Because most philosophies that frown on reproduction don't survive.

Wednesday, November 07, 2018


One type of creativity cancels out another, so they say (actually, I just made that up, but it feels truthy), so in this month of ramped-up theatrical activity, I've done almost no writing. The resulting atrophy makes it difficult when something happens which I want to write about, such as the fact that on Monday the family doctor sent my 4yo to the emergency room down at Children's Hospital for a spinal tap to check for meningitis, but the Children's doctors diagnosed him as actually having a strained neck muscle and sent us home untapped.

How shall I write this up? As an inspirational tale of gratitude and relief ? But I don't feel all that grateful, and I was never all that worried about the possibility of meningitis in the first place. As a snarky account of sitting in the waiting room assaulted by an hour and a half of godforsaken Disney channel sound-stage sitcoms? That was pretty bad, actually, and I have all sorts of thoughts about the infantilization of the mind of the American child and the decay of dramatic and literary sense inspired by three episodes of Bunk'd. But I am already crabby (thank you, American political scene, and yes, I did vote), and this is not a subject upon which it would be too easy to wax sarcastic without the slightest leavening of charity, and in the glut of electioneering I do not need any more incentives to set charity aside.

Perhaps I can turn this into a wry post about how after 16 years of parenting I'd be chagrined to find that I can't tell a strained neck muscle from meningitis, except that apparently the family doctor can't either (a line I honed on Facebook, except that I was tired and added a year to my parenting count). Perhaps I can craft a rant about what if we didn't have the insurance to cover a what-if trip to the ER, except that we already wrote that post when the now 8yo was sent to the same ER for a skull fracture. (Note: I have very distinct memories of Darwin writing this post, but it appears nowhere in the archives. Maybe we only talked about it? Maybe it languishes in draft somewhere?)

As the 4yo finally made it back into triage, the nurse looked at him and said, "Oh, he is favoring one side of his neck." And as I noticed that too, I felt the first swellings of panic. What if there actually was something wrong, and I really couldn't tell? What if we were heading into some long ordeal with my poor little fellow? But both my head and my gut told me that he was going to be fine, and after a few hours, we were walking out with a heating pad and a negative strep test. Because yes, another sibling has strep -- that's why we were all at the doctor's office in the first place.

As I lay in bed Monday night, staring at the spot where my little Bible normally sits on my nightstand, I realized that I hadn't learned anything. Even though the day had been eventful, I was ending it almost exactly the same way as every other evening, with no sense of this day having been a particular gift, or having been spared the worst. Indeed, I wasn't even reaching for my Bible to read my nightly chapter, because I'd put my Bible in my purse when I wasn't sure how long I'd be at the ER. I contemplated how ungrateful I was that my general feeling that nothing serious was wrong with my son was confirmed, and how, in a world where people suffered for the Word of God, I couldn't even bring myself to walk downstairs to get my Bible. And then I rolled over and went to bed.

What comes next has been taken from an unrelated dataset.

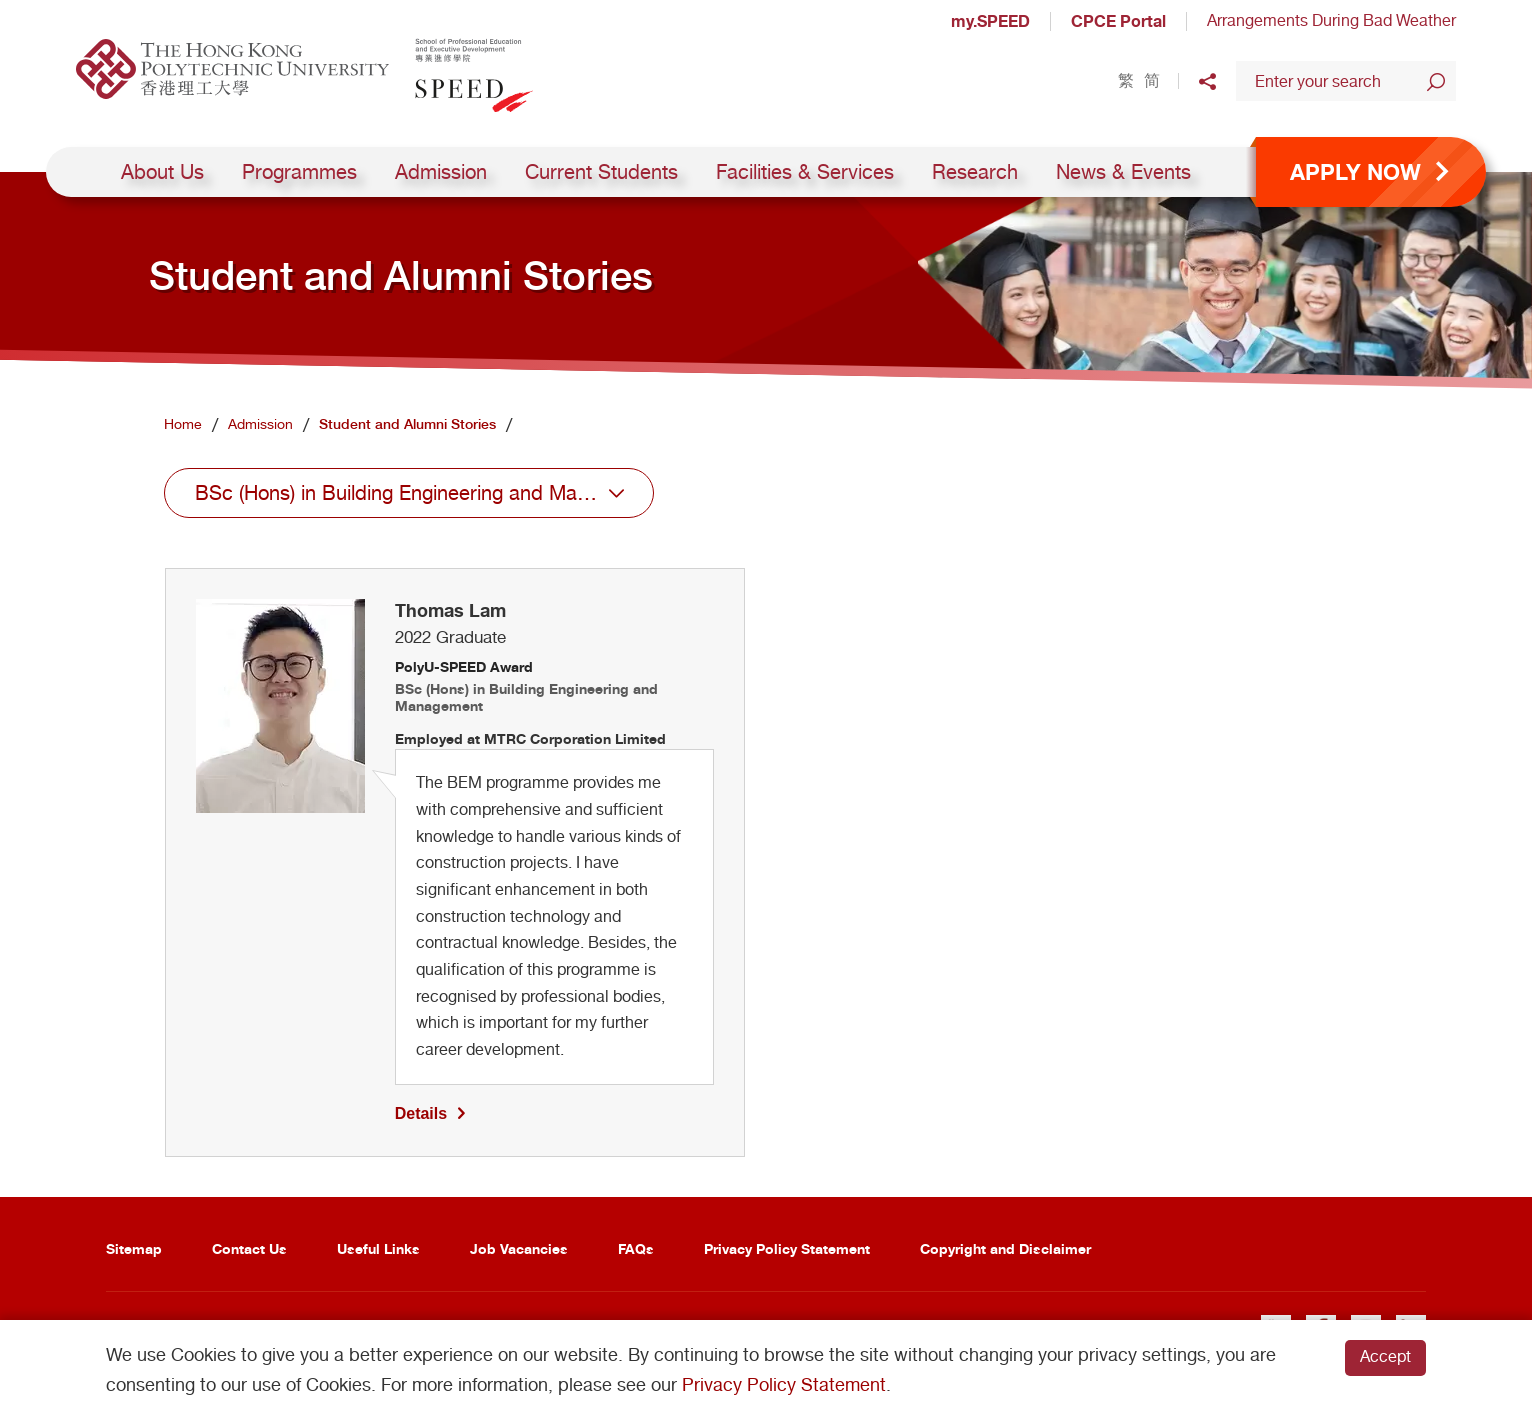  I want to click on About Us, so click(162, 172).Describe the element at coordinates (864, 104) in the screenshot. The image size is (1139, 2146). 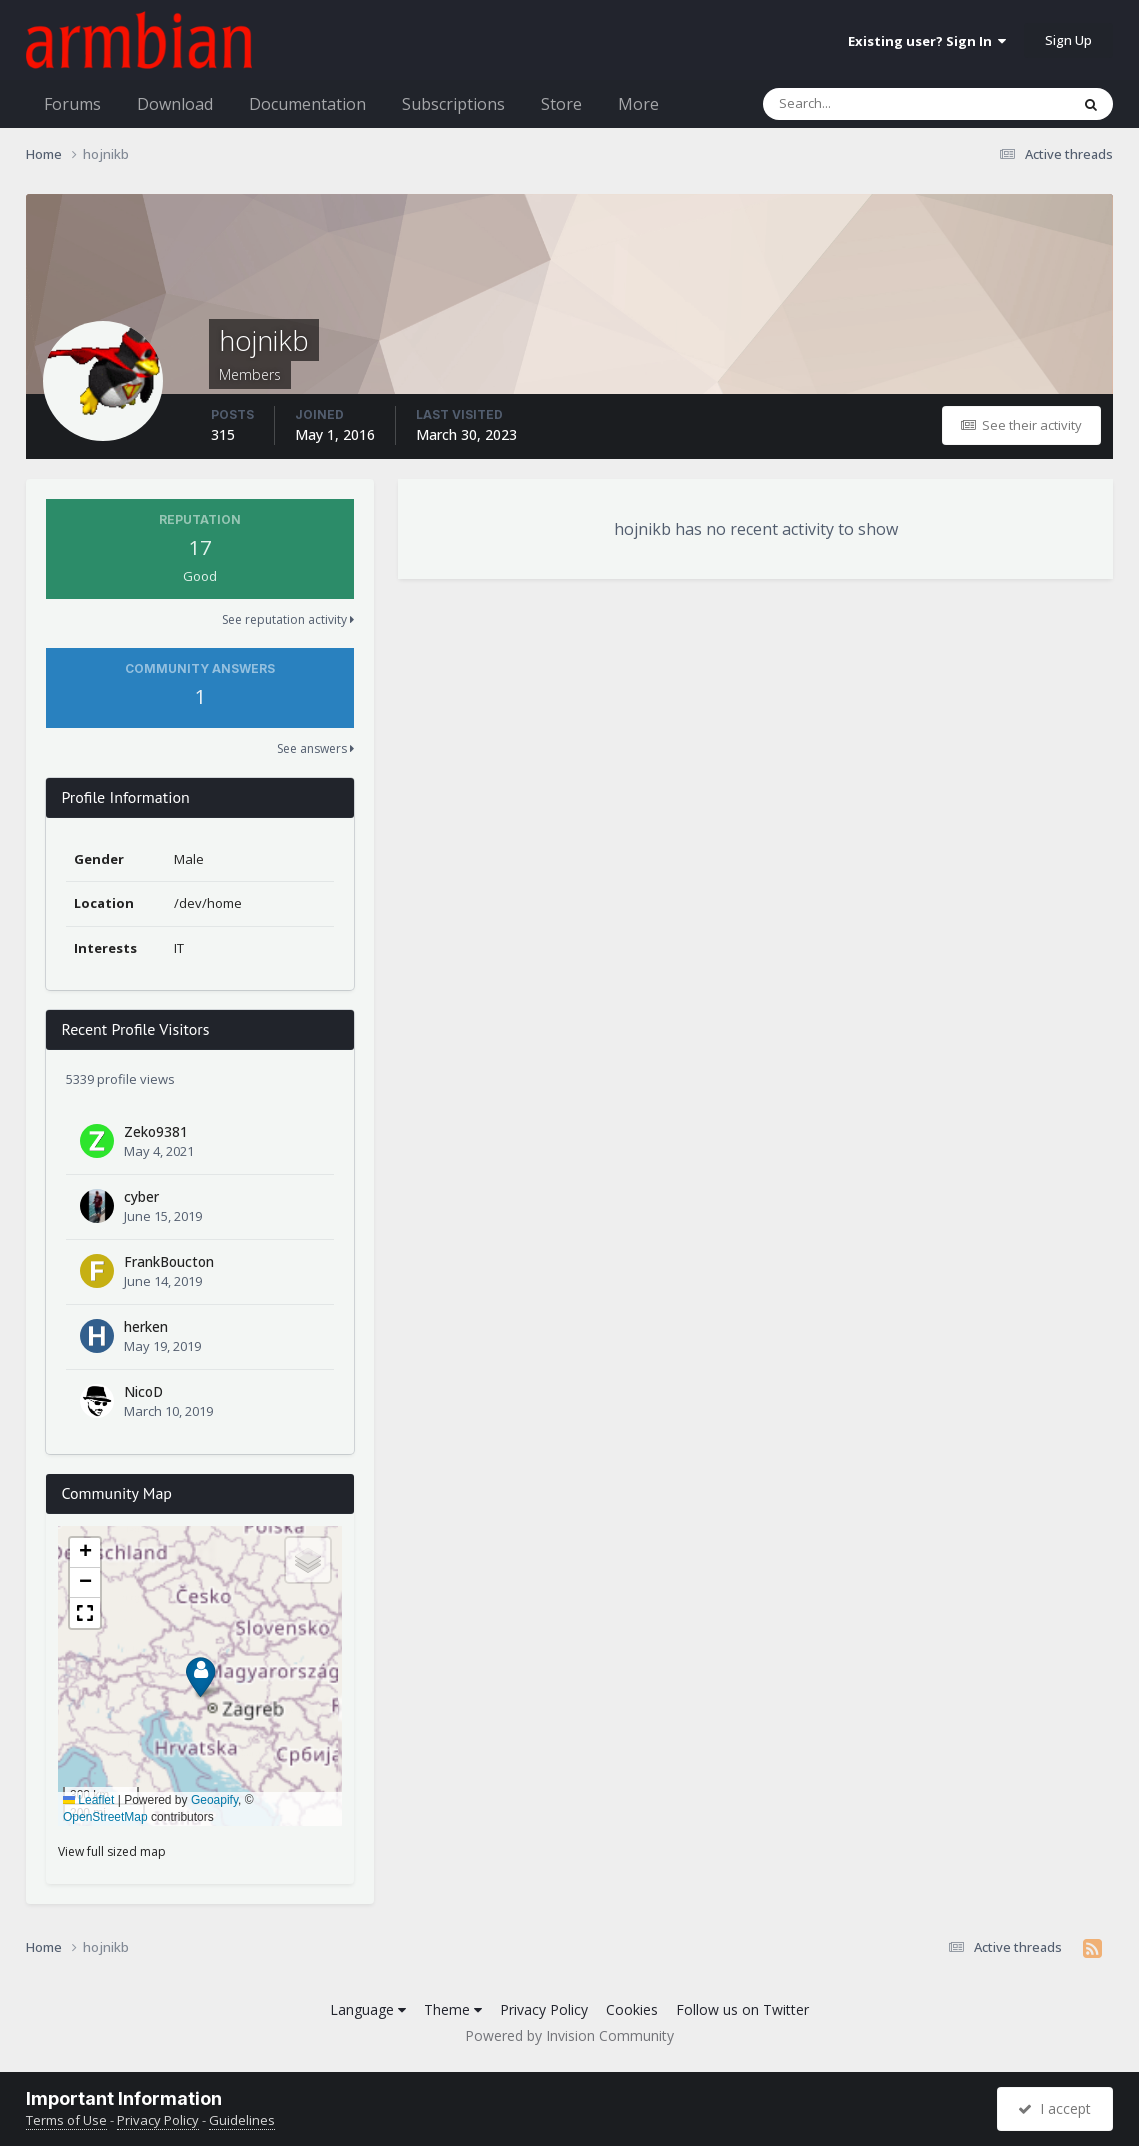
I see `[Search]` at that location.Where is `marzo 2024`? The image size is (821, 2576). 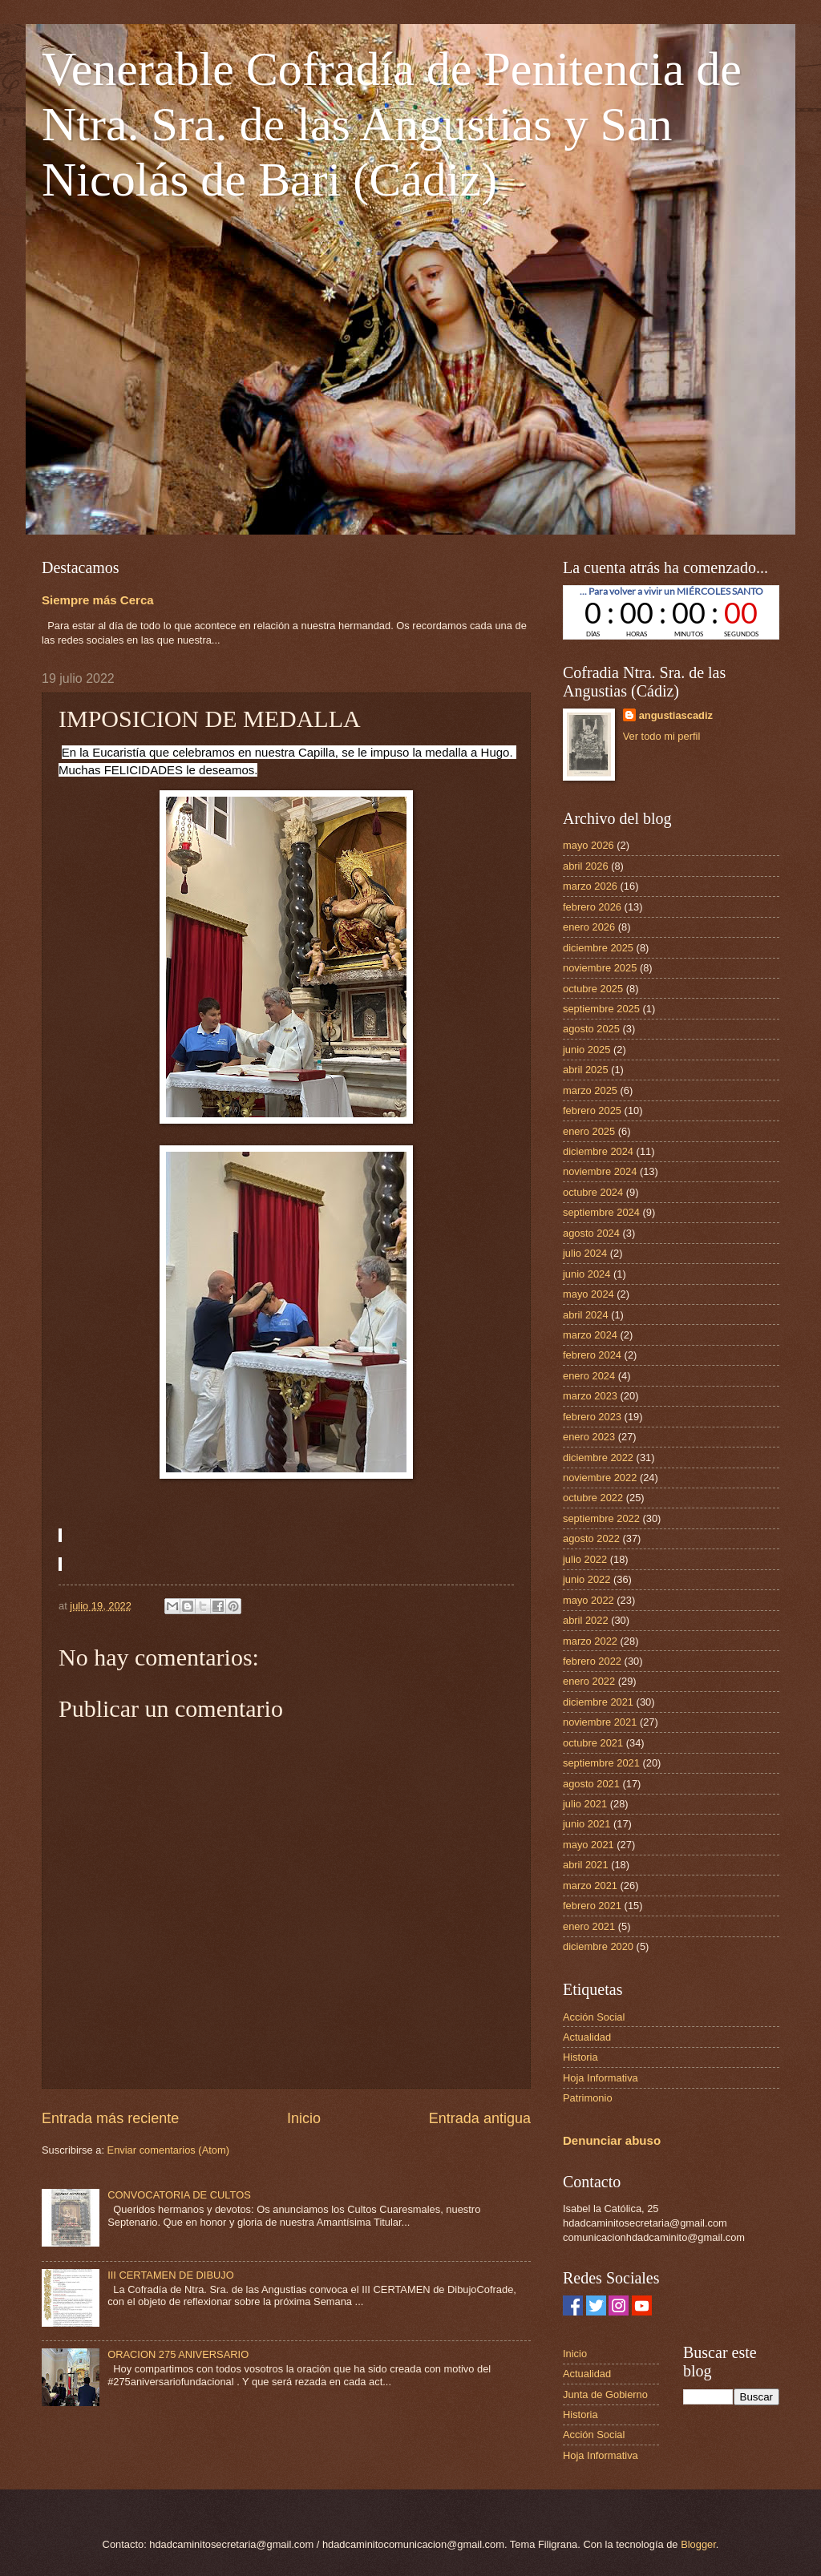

And God had mercy and did not call me to judgment in the middle of the night, but allowed me another day and another chance to recognize my many blessings and make a sacrifice of praise.

1 comment:

Julia said...

I think that sometimes God simply asks us to follow through without losing faith. One of my best friends once pointed out that during the passing through of the Red/Reed Sea, most of what was going on in the minds of the Israelites was that they were thinking about the hair on the head of the guy ahead of them. Gratitude doesn't always happen in the moment, and -- good grief! -- neither does insight. Sometimes it is enough to get through what you need to get through, and love God at the end of the day.

I am glad your guy is merely among those of us who tend toward being stiff-necked; it is a long lineage, Biblically speaking!